How to install kafka on RHEL 8

Apache Kafka is a distributed streaming platform. With it’s rich API (Application Programming Interface) set, we can connect mostly anything to Kafka as source of data, and on the other end, we can set up a large number of consumers that will receive the steam of records for processing. Kafka is highly scaleable, and stores the streams of data in a reliable and fault-tolerant way. From the connectivity perspective, Kafka can serve as a bridge between many heterogeneous systems, which in turn can rely on it’s capabilities to transfer and persist the data provided.

In this tutorial we will install Apache Kafka on a Red Hat Enterprise Linux 8, create the systemd unit files for ease of management, and test the functionality with the shipped command line tools.

In this tutorial you will learn:

How to install Apache Kafka
How to create systemd services for Kafka and Zookeeper
How to test Kafka with command line clients

Consuming messages on Kafka topic from the command line.
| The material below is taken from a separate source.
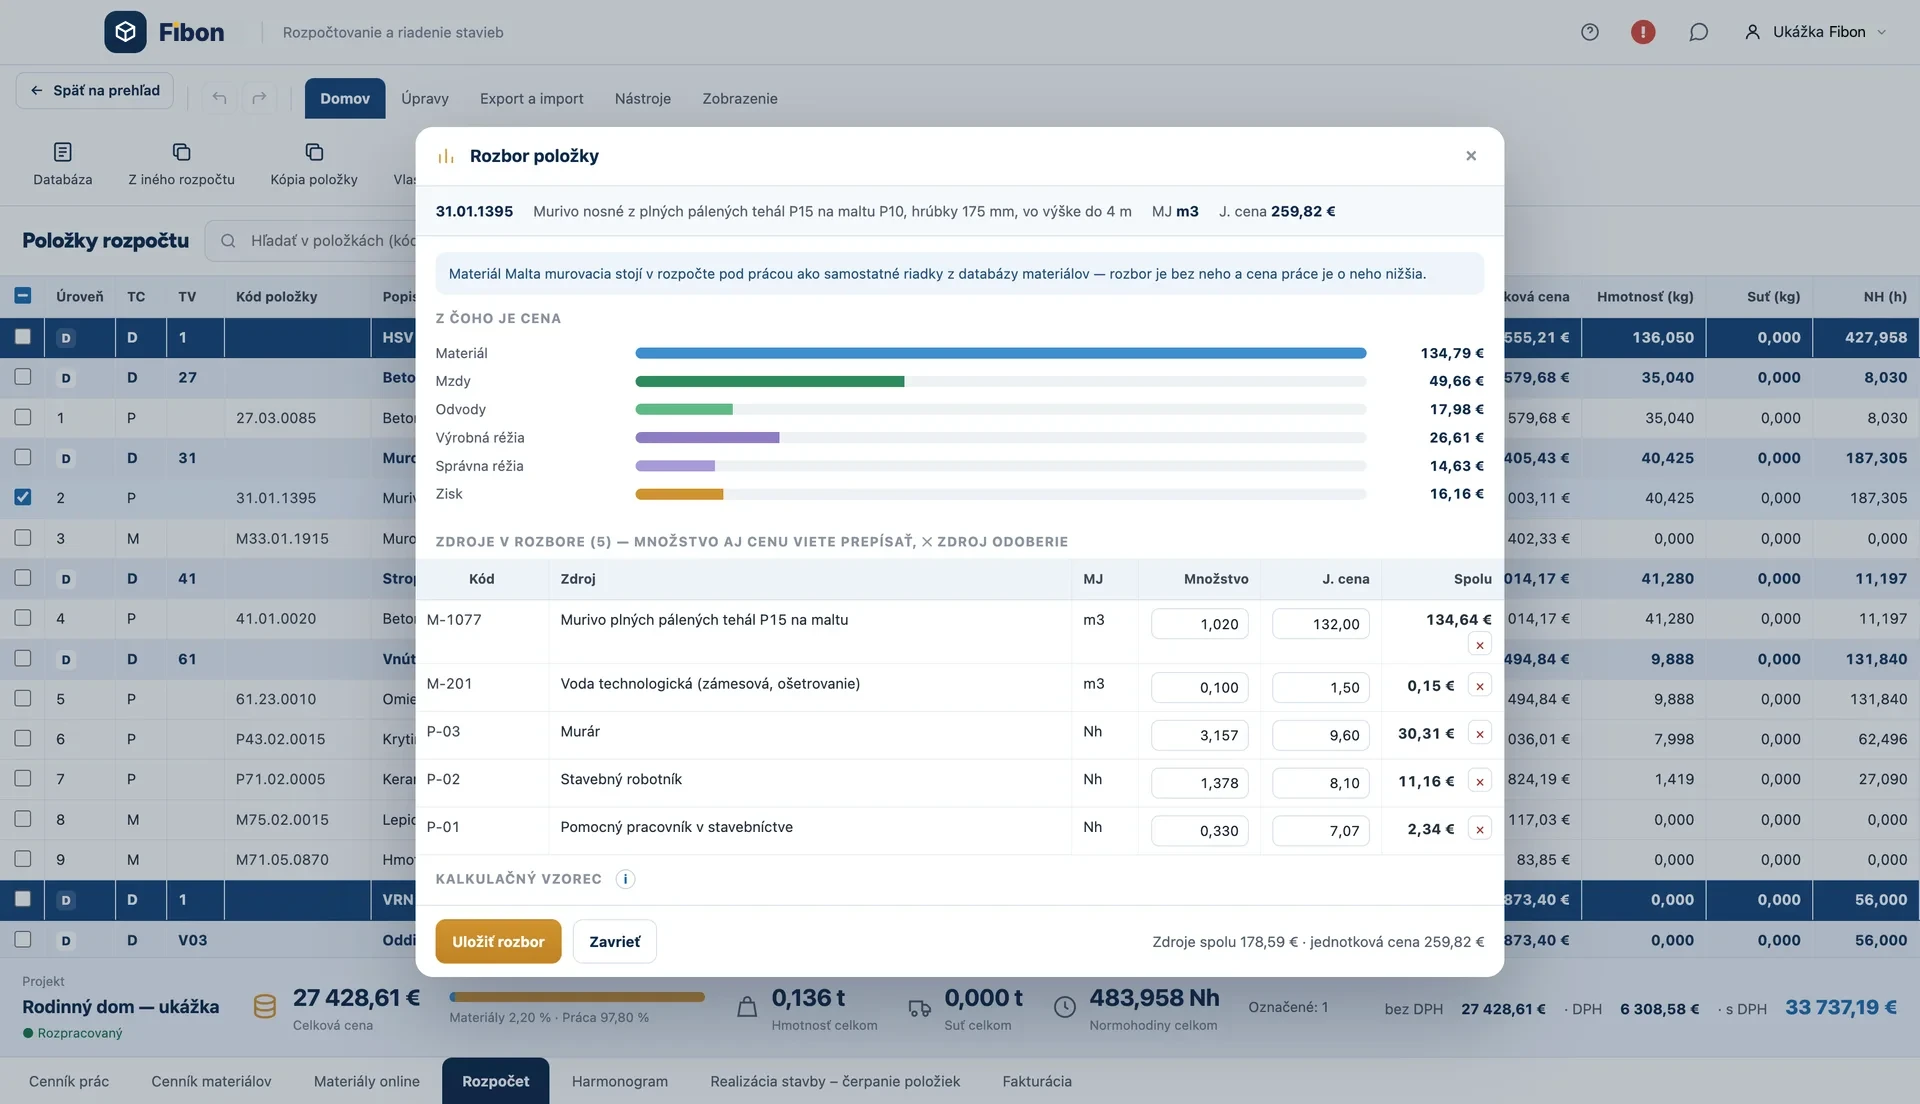This screenshot has width=1920, height=1104.
Task: Click info icon next to Kalkulačný vzorec
Action: 625,879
Software Requirements and Conventions Used

Software Requirements and Linux Command Line Conventions
Category	Requirements, Conventions or Software Version Used
System	Red Hat Enterprise Linux 8
Software	Apache Kafka 2.11
Other	Privileged access to your Linux system as root or via the `sudo` command.
Conventions	# – requires given linux commands to be executed with root privileges either directly as a root user or by use of `sudo` command $ – requires given linux commands to be executed as a regular non-privileged user

How to install kafka on Redhat 8 step by step instructions

Apache Kafka is written in Java, so all we need is OpenJDK 8 installed to proceed with the installation. Kafka relies on Apache Zookeeper, a distributed coordination service, that is also written in Java, and is shipped with the package we will download. While installing HA (High Availability) services to a single node does kill their purpose, we’ll install and run Zookeeper for Kafka’s sake.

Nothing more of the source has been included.